И все-таки мы совершили в следующем году грандиозное стадионное турне, раскручивая «Tattoo You» («Татуирую тебя»), которое было снято для фильма «Let’s Spend the Night Together» («Давай проведем ночь вместе»).
Мик и Кит написали песню, которую мы вообще-то планировали включить в альбом «Some Girls». Мы впервые записали её в 1978-м, но смогли закончить только год спустя, так что мы использовали её для «Tattoo You». Эта песня — «Start Me Up» («Заведи меня») — причина тому, что «Tattoo You» провела в чартах 9 недель под № 1.
Когда мы в Нассау записывали «Tattoo You», Алан «Логз» Данн (многие годы ассистент Мика и босс логистиков) решил прошвырнуться со своей подружкой по морю в маленькой лодке с барахлящим мотором. В пути, после нескольких попыток завести неподдающуюся машину, они поняли, что дрейфуют в открытом море без еды, без воды и без защиты. Они начали эпическую 160-и километровую морскую одиссею. Наедине со стихией у Алана приключились галлюцинации: он начал видеть возвышающиеся над морем города, возникающие из воды, берег Кубы (хотя Куба была совсем не близко), механическую рыбу плюс внутренний механизм своих часов. Его пару раз лупила подруга, так как он порывался пойти по воде.
Беспокойство и недоумение поселилось в нашем лагере. Кит и я спрятали своё беспокойство в безостановочной записи в течение трех дней в безопасной студии. Стихия буквально разнесла Алана в клочки, и спустя три дня, по его возвращении, мы громко вздохнули с облегчением от сознания, что он, наконец, вернулся. Как он себе думал — где он был, на яхте своего отца?
После американской части турне «Tattoo You» мы поехали в Европу, записали студийный альбом «Undercover», а потом вернулись домой. Никто из нас и не подозревал, что мы соберемся вместе только через 3 года. Никто из нас и не подозревал, что мы не будем гастролировать 7 лет. Никто из нас и не подозревал о том, насколько близко «Стоунз» подошли к своему распаду.
То, что ради того турне я решил завязать, не означало, что я собирался прекратить это насовсем. Я знал, что дурь и выпивка портили меня и затуманивали мое сознание, и я знал, что я связался со слишком большим количеством плохих людей и стал совершать слишком много опасных вещей, но я не мог остановиться — я даже не уверен, что вообще хотел тогда сделать это.
В то время я тусовался с одним парнем — дилером по имени Гари, которое, как я уверен, не было его настоящим именем.

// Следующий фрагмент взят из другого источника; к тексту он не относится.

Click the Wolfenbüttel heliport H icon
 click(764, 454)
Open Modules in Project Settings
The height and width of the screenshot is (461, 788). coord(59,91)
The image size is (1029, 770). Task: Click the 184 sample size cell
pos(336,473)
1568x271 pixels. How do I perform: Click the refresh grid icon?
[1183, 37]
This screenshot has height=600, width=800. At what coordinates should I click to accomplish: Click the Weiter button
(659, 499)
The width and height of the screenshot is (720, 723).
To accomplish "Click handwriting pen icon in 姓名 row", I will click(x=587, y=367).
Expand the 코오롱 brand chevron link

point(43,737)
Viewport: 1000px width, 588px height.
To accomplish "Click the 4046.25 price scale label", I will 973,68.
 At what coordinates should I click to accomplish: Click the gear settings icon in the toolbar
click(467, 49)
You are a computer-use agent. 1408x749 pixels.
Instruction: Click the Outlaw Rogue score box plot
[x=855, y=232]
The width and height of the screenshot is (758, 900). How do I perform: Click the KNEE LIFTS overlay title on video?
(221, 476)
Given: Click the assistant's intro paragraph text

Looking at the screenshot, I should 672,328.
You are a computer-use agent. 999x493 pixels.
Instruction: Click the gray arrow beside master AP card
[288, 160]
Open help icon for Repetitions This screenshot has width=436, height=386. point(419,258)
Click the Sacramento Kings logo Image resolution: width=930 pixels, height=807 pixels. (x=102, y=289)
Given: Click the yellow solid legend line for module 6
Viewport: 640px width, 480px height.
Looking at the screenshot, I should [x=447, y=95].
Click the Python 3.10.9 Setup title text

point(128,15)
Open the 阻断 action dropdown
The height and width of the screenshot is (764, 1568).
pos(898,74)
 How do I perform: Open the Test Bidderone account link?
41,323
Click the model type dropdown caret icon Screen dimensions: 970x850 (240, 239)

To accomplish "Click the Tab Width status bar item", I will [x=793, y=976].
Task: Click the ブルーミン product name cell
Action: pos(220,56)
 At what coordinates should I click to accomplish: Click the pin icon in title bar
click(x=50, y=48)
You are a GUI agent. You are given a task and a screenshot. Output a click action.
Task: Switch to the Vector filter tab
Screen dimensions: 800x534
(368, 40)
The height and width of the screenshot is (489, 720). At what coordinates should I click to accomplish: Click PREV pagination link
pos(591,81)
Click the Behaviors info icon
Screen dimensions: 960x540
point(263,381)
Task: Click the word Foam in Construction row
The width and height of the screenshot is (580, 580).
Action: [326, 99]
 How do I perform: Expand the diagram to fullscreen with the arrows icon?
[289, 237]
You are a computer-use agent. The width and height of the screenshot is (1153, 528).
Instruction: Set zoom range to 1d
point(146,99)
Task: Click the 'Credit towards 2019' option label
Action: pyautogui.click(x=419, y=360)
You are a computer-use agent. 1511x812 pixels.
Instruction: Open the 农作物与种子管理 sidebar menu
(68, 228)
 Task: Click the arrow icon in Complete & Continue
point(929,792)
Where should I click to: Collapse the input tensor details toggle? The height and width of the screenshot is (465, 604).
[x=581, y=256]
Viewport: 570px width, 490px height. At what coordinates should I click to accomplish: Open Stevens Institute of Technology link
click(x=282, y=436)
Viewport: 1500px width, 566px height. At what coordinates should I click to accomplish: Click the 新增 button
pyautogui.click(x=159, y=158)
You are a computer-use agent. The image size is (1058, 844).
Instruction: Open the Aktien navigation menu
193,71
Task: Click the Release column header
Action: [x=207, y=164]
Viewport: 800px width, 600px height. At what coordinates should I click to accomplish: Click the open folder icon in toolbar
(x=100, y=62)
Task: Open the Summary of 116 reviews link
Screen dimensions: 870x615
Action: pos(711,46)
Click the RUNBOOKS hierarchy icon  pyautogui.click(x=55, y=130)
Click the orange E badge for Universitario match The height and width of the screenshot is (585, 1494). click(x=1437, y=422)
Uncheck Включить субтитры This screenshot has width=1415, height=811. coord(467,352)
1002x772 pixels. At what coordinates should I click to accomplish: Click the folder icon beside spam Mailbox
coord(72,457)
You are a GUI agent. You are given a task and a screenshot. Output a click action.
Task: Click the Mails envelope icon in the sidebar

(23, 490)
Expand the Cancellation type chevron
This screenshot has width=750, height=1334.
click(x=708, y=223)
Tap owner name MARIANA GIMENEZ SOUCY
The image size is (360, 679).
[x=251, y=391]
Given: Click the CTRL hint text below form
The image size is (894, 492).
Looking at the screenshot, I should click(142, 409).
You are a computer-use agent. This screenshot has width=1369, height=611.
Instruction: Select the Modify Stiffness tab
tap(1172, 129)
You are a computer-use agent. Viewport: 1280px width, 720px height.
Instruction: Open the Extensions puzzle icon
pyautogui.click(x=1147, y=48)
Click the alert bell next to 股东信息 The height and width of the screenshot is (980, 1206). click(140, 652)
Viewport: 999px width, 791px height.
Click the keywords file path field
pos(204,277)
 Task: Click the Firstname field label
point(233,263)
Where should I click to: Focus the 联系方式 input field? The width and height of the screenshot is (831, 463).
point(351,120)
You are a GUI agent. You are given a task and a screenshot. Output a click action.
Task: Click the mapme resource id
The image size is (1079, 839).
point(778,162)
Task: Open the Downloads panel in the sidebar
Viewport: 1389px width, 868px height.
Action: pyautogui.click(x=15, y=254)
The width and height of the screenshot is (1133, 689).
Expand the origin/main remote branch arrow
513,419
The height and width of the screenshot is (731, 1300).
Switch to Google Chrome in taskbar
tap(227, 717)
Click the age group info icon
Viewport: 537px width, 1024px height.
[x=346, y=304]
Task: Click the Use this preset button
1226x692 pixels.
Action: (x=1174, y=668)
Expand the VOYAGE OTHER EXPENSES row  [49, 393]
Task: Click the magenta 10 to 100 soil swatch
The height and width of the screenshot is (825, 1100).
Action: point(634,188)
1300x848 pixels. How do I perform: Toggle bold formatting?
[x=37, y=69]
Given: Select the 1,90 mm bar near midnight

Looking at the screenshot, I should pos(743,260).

Мы разрешали ему оставаться с нами дома, потому что он всегда появлялся с отличным кокаином, который он носил в банковской сумке, которую держал в закрытом кейсе. Однажды ночью Гари пошел наверх поспать, а я был внизу в крысиной комнате с братом Джо Полом, и решил залезть в кейс Гари, чтобы поживиться из его заначки. Мы с Полом выработали целый план. Я прополз вверх по лестнице на животе, почти как коммандо, пробрался в его комнату, взял ключ от кейса, забрал кучу дури у Гари и выполз обратно, в то время как он даже не проснулся.
Вернувшись вниз, я сказал Полу: «Мы ушли с этим, мы сделали это!» а потом, о дерьмо, понял, что не положил банковскую сумку в кейс. Если Гари увидит её, он поймёт, что произошло, так что мне пришлось снова ползти как коммандо вверх в его комнату, и положить сумку обратно в кейс.
Когда я возился, стараясь снова открыть замок, Гари проснулся. Я быстро заполз в соседнюю комнату, прыгнул там на кровать и притворился спящим. Гари поднялся, увидел свою заначку на полу, понял, что произошло, и нашел меня. Он ошалел от гнева — он прыгал по кровати и кричал: «Ты залез в мой тайник».
Я притворился, что не понимаю, о чем он говорит, и гнул эту линию достаточно долго, чтобы убедить его в том, что он настолько наширялся, что случайно оставил кейс открытым.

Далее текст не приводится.